In 2020, historian Jessica A. Krug released an essay on Medium where she revealed that she had been lying about being Black the whole time

Advertisement

Dolezal was a chapter president for the NAACP, a civil rights organisation in the U.S., and Krug was a former professor of African American studies at George Washington University. Both women were born into Caucasian families but self-identified as Black. 

In 2014, a Brazilian man got surgery to make his eyes look “more Asian” after spending a year in South Korea.

However, London does not have the same lived experiences as South Koreans and other Asians across the globe. As journalist Sandra Song points out in her article for Paper Magazine, London’s actions do not acknowledge the trauma, racism, and hardship South Koreans have to face. “What they’re doing is an appropriation of only the good (K-pop and food) without acknowledging the way our lives are still affected by all the racist, discriminatory and historical baggage caused by the West,” she wrote. “So yeah, obviously it's pretty sus that a white person is saying they're Korean.”

GettyImages-1045901490.jpg

Oli London posing with an old photograph of himself on August 2018 in London, England. Photo: Marcus Hessenberg / Barcroft Media via Getty Images

In the U.S, there has been a surge in anti-Asian hate crimes

Stop AAPI Hate, a non-profit that works on tracking instances of violence and discrimination towards the Asian American and Pacific Islander communities in the U.S., reported over 6,603 hate incidents from March 2020 to March 2021. Verbal harassment made up 65.2 percent of the reported incidents.
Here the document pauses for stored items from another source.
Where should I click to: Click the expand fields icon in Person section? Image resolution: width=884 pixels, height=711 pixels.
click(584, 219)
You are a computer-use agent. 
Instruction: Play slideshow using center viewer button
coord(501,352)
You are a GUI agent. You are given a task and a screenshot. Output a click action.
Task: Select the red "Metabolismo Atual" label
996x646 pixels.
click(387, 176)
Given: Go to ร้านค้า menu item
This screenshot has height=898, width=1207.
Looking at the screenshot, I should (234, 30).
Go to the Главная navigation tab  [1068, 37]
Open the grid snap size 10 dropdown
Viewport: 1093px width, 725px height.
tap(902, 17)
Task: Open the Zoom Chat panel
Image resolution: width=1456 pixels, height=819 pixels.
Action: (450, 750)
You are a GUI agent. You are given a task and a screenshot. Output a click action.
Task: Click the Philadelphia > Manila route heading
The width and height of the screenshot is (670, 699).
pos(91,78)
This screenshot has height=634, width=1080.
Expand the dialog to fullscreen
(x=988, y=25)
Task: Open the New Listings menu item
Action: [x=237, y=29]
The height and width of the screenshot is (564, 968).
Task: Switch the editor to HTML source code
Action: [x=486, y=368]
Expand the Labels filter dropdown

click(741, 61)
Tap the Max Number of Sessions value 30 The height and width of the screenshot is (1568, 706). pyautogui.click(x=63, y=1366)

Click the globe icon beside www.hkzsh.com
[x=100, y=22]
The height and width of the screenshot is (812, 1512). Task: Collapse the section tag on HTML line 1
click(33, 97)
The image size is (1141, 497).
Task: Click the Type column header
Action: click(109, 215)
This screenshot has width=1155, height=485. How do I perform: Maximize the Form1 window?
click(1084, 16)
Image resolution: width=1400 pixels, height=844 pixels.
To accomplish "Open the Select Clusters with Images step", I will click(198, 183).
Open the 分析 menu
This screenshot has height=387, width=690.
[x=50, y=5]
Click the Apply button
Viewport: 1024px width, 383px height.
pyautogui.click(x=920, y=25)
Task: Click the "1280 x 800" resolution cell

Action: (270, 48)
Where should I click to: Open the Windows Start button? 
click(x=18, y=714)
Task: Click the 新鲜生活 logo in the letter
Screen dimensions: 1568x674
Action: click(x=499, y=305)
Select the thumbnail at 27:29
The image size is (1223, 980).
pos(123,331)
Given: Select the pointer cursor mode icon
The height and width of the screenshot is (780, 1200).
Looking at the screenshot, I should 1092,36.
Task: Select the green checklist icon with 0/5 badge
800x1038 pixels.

Chinese individuals reported the highest number of hate incidents (43.7 percent) followed by Koreans (16.6 percent).

Critics have also pointed out that being transgender and transracial aren’t the same, and that there is “no comparison” between the two. 

Filipino-American journalist and author Meredith Tulsan, who is transgender, pointed out in her article for The Guardian that Dolezal’s choice to darken her skin to pass as Black was an active choice, while transgender people’s decision to transition is almost always involuntary. “Transitioning is the product of a fundamental aspect of our humanity – gender – being foisted upon us over and over again from the time of our birth in a manner inconsistent with our own experience of our genders,” she wrote.

London, however, thinks “woke people” have unleashed a war on them. 

“Woke people and trolls will always attack people they deem different [by] society’s standards,” they told VICE. “Because I am unique and I don’t fit into the norm, these people target and bully me in an attempt to try to degrade me and make me feel bad about who I am. People that call me racist are the actual racists.”

As more conversations on race, gender, and sexuality open up, London remains firm with their position. “I have identified as Korean for the last four years and as transracial for the last two. I only found the courage to come out recently.”

GettyImages-1167721798.jpg

Oli London in Seoul's streets in 2019. Photo: Daniel Smukullia / Barcroft Media via Getty Images

But the South Koreans VICE spoke to are convinced London is doing this for social media clout and fame. “I’ve been living in India for the last few years. If I get surgery to look like a Bollywood actor, Indians will find that disrespectful, and that’s valid,” Shin said. “I think they [London] just want attention and fame. Ten years down the line, I highly doubt they'd still wanna look like Jimin.”